三重県津市の新県立博物館建設予定地から600点を超す大量の化石が出土した。
見つかったのは、シカの下顎骨、ワニの歯、スッポンの骨格、魚類、タニシなどの貝類、昆虫、植物、さらに偶蹄類の足跡など(県発表)。

毎日新聞web版によると、「多種多様で大量の化石が1カ所で発見されるのは全国的に例がない」(森勇一・国際日本文化研究センター客員教員)という。〔写真は現在閉鎖中の旧館〕

現場は、東海層群亀山層と呼ばれる約530万〜230万年前の地層で、厚さ1500mにも及ぶ。県ではこれらを新博物館の展示等に活用できないか検討している。

萩博物館の深海魚展示

いわば、展示品の方から博物館に来てくれたという稀有な例であるが、似たようなケースが、2004年11月開館の萩博物館(山口県萩市)でも起きている。

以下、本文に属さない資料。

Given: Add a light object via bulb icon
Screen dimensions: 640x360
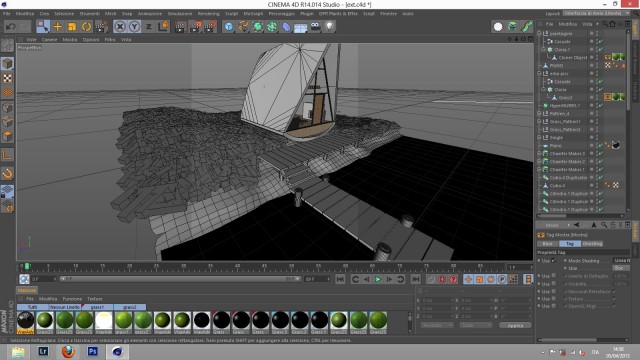Looking at the screenshot, I should tap(329, 27).
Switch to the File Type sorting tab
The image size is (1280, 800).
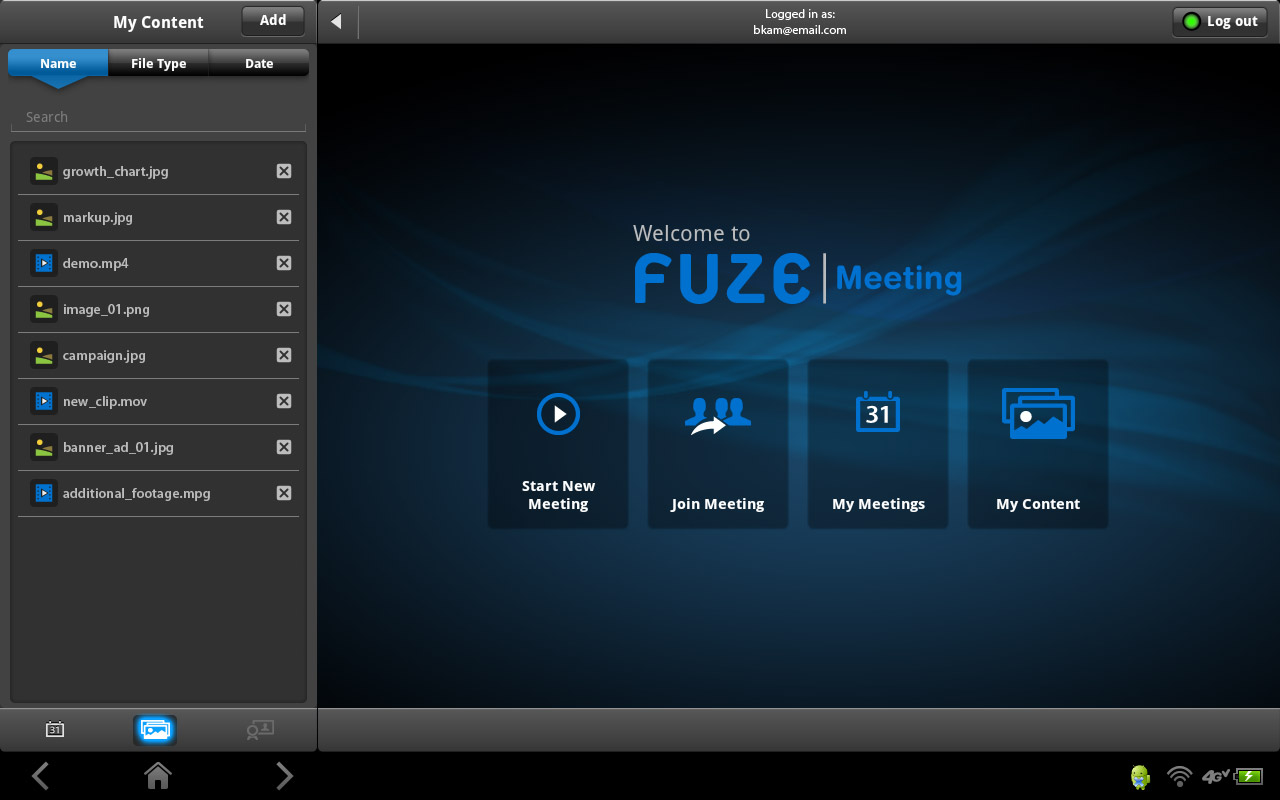pyautogui.click(x=158, y=63)
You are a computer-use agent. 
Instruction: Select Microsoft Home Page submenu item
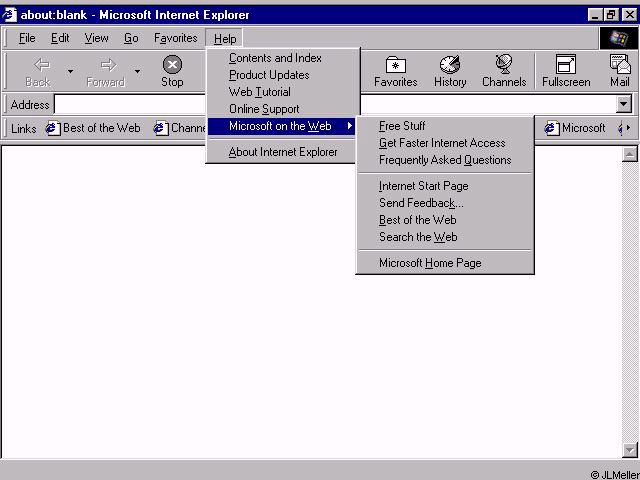click(x=430, y=263)
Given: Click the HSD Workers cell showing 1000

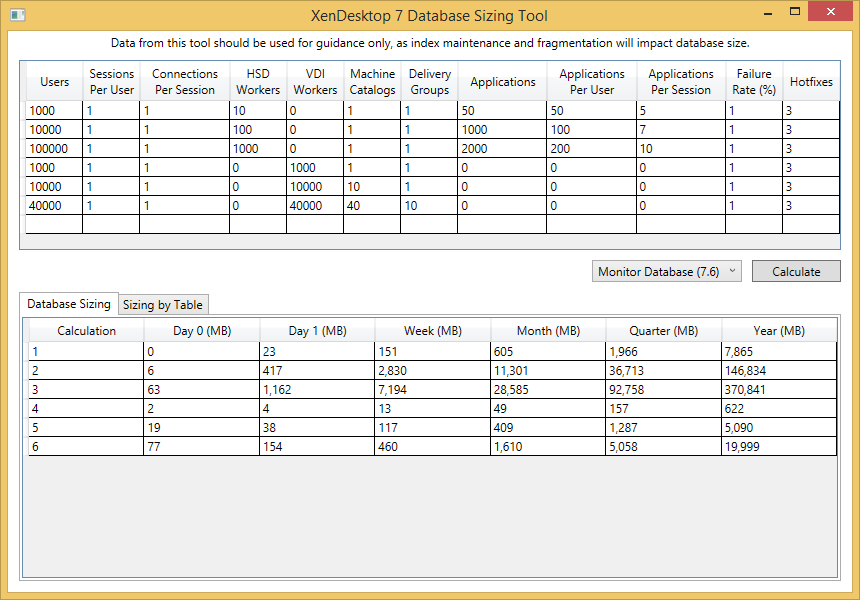Looking at the screenshot, I should (257, 148).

開館準備中の6月にユキフリソデウオやアカナマダが相次いで同館の沖合に出現したというのだ。前者は1937年に2匹、後者は1942年以前に1匹捕獲されただけの珍魚で、いずれも展示品として同博物館に収蔵、有効に活用されている(写真上)。
三重新県立博物館での今後の活用方法が期待される。